Thursday, August 23, 2012

Remembering Jack Layton: One Year Later



I was sorry I couldn't make it to this tribute to Jack Layton.

And that I didn't get a chance to scrawl a message on that huge wall at City Hall as I did a year ago.

But I was happy to see that somebody wrote what I probably would have written:














For I can never forget how sad I was the day Jack died. 

Or how these last words moved me:

My friends, love is better than anger. Hope is better than fear. Optimism is better than despair. So let us be loving, hopeful and optimistic. And we’ll change the world.

Or what came next...
















And how out of tragedy came HOPE...
















Even in a place like Harperland, where so much is so old and so tired. Anger and despair rule. Cynicism strangles idealism. And hope goes to die.

For how could I not love an optimistic message like that one in these dark and grubby times? When I live for hope, and the dream of a better world. How could I thank him enough for reaching out to young people, and making Quebecers believe in Canada again?

How could I ever thank him for making me even more determined to help defeat the Cons? I don't think it's possible. Especially after reading this.

I mean are they even human? 

But then Jack probably would have forgiven them. Because he was too nice for what this country has become.

Or at least that's what I told him when I visited his grave in this old cemetery...
















(Click pic to enlarge)

I have to admit that when I stood there, alone in that garden of sorrow, staring at the bronze bust Olivia Chow made for him, once again I found it hard to believe that he's really gone.

But hopefully that message, carved into that granite monument, will live on, and inspire others like the person who wrote this message on the Toronto wall today:

Je suis la relève Jack. I am the legacy.

The Cons will be smashed.

And just like we did the first time, we will remember....
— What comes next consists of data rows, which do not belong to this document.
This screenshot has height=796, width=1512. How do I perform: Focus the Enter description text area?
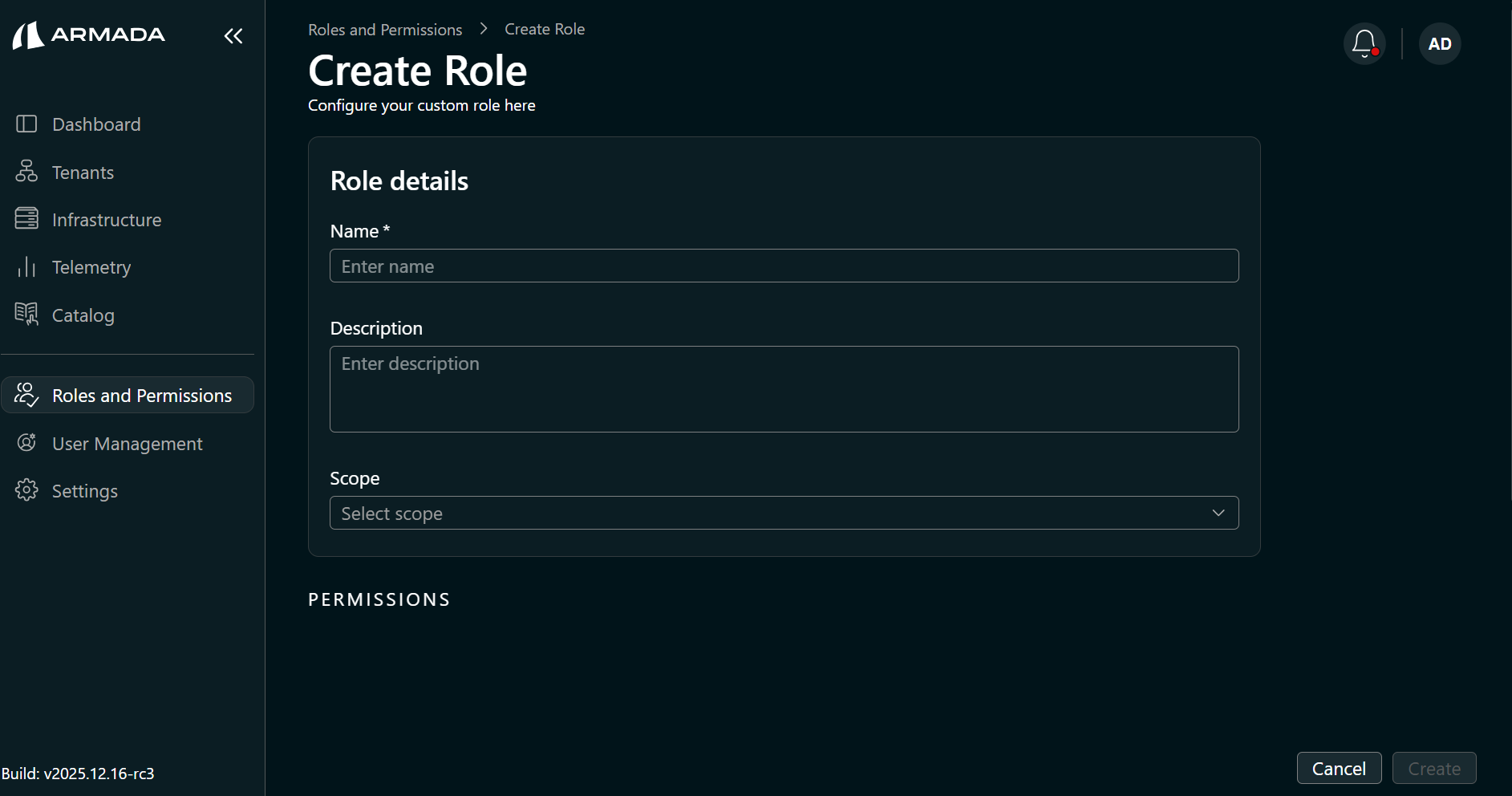(784, 389)
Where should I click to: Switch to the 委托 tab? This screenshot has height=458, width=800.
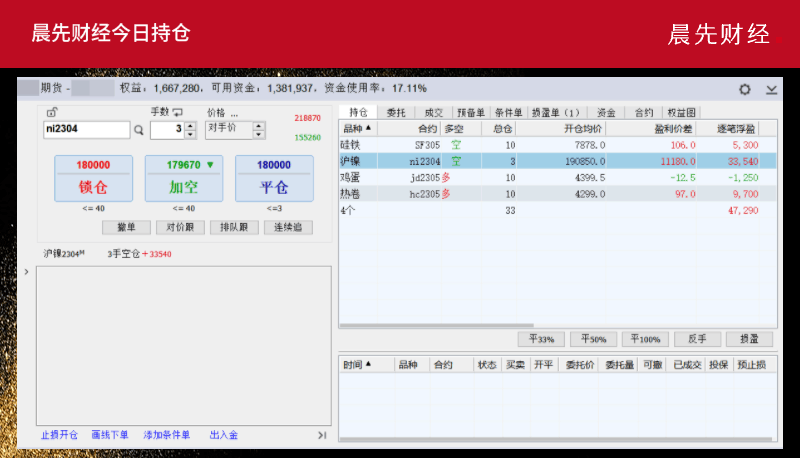[395, 113]
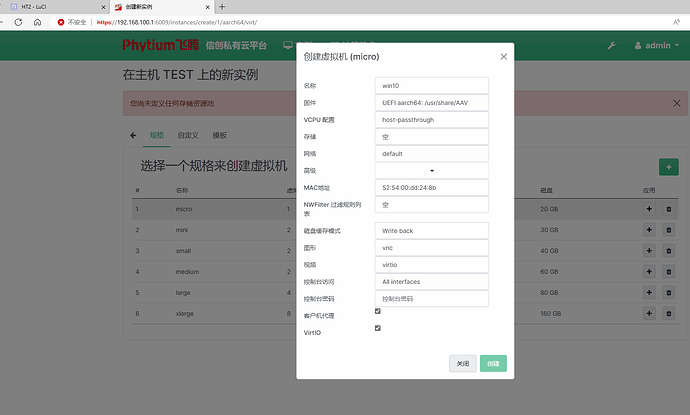690x415 pixels.
Task: Open the admin user menu
Action: click(x=660, y=45)
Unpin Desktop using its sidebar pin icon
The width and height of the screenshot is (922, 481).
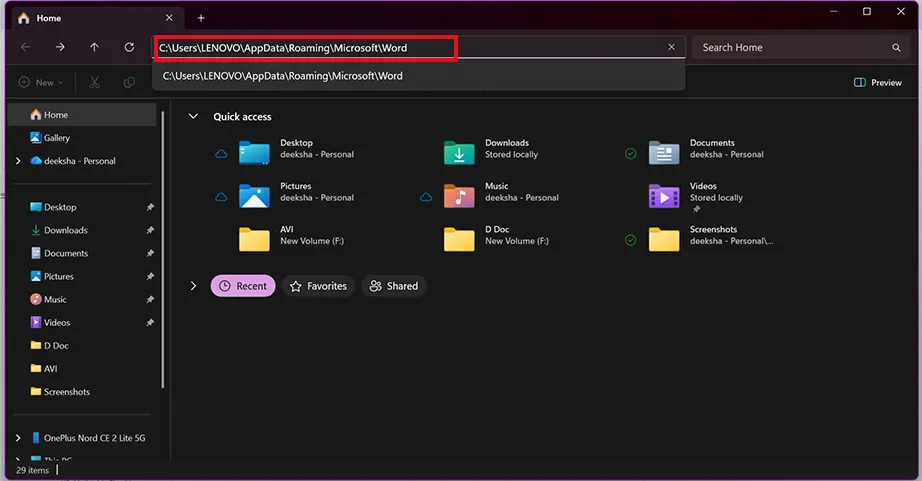click(150, 207)
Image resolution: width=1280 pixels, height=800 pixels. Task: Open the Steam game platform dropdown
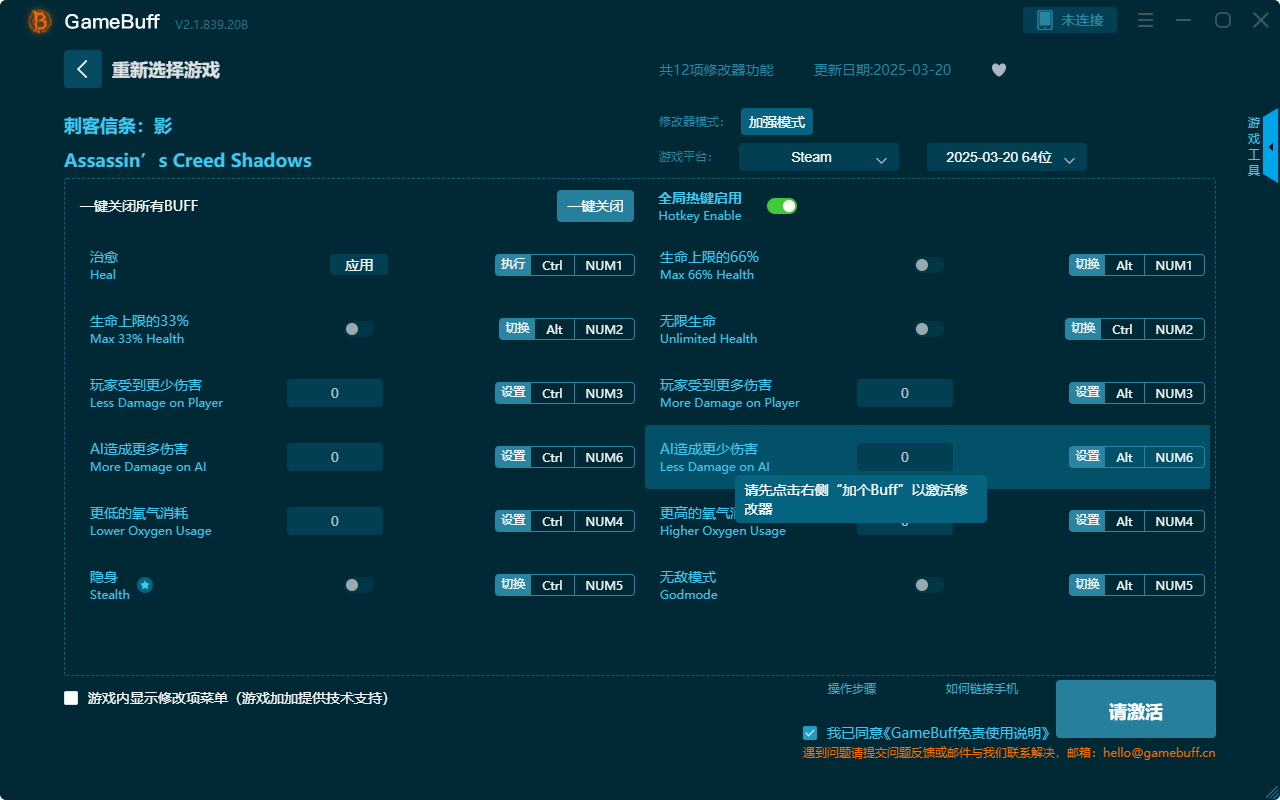click(x=818, y=157)
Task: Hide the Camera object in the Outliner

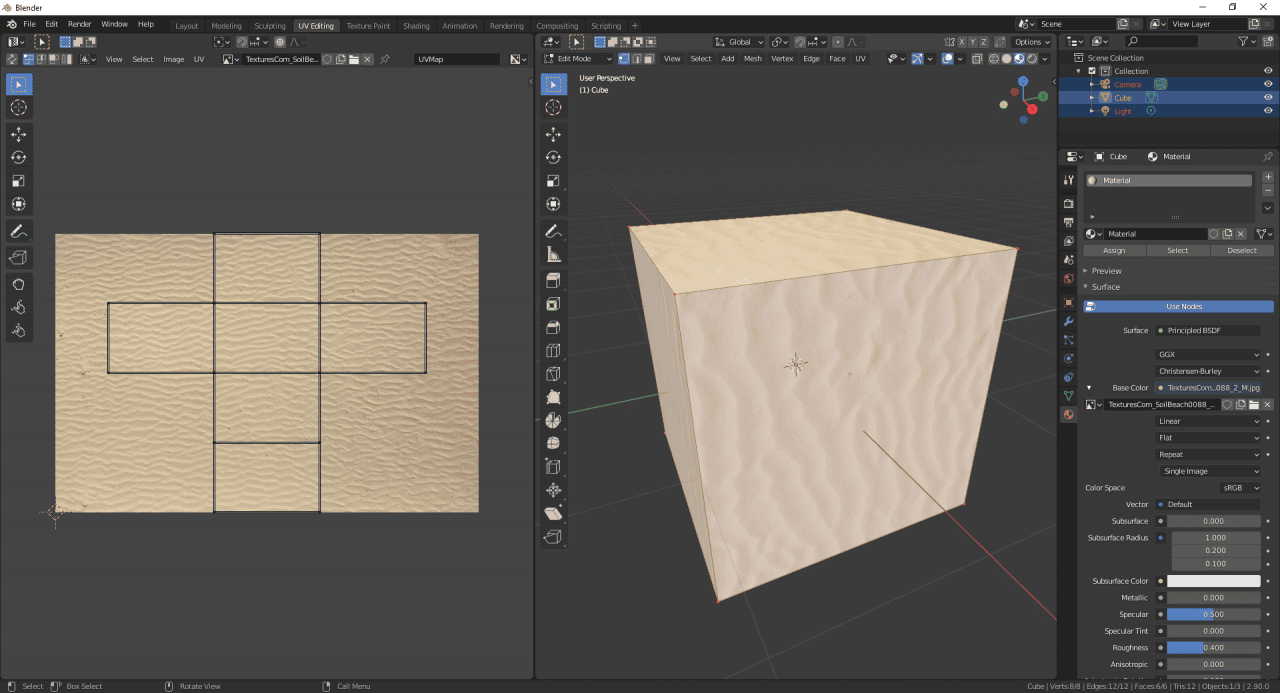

Vote here to recommend this story at Progressive bloggers.

4 comments:

  1. Jack made a cane cool and I love him for that plus his forays into unfamiliar territory and coming out looking like the genuine leader that could move Canadians into a more certain future than Harper-knot could ever dream of, Harper's head would self explode...

    I like that vision...

    Boom boom goes the Harper head...

    ReplyDelete
  2. Anonymous6:48 PM

    The Jack Layton cult proves just how much people are suckers for a strong man playing the weak man. Layton was a cynical as any other political leader, don't kid yourself otherwise. The only reason he was able to keep-up his mask of ideological purity was that he was never in actual power. Think the NDP could just do whatever it wants? Think again.

    ReplyDelete
  3. Anonymous7:42 PM

    I met Jack two times, years ago. His convictions were the same as they were back then, right up until the day he passed away.

    Jack never, ever, would have sold Canada out to Communist China. Never would he have used the dirty tactics, dirty politics Harper uses. Never would have Jack had scum like Gordon Campbell working for him. Nor, the criminal Bruce Carson, Harper had working for him. Jack would never stoop, to using robo-call cheats to win an election. The number of cheats, has now doubled. Harper is using every dirty tactic in the book, to quash that investigation. Same with the election riding disputes.

    Jack was known as, Mr. Canada. Harper is known as spiteful Stevie, who pitches hissy fits, when he doesn't get his own way. Just ask the other country's around the world, trying to cope with him. At every meeting of Nations, Harper is the trouble maker every time.

    ReplyDelete
  4. I can't tell you how many times I have thought not only of Jack Layton but of Olivia Chow and her journey through grief.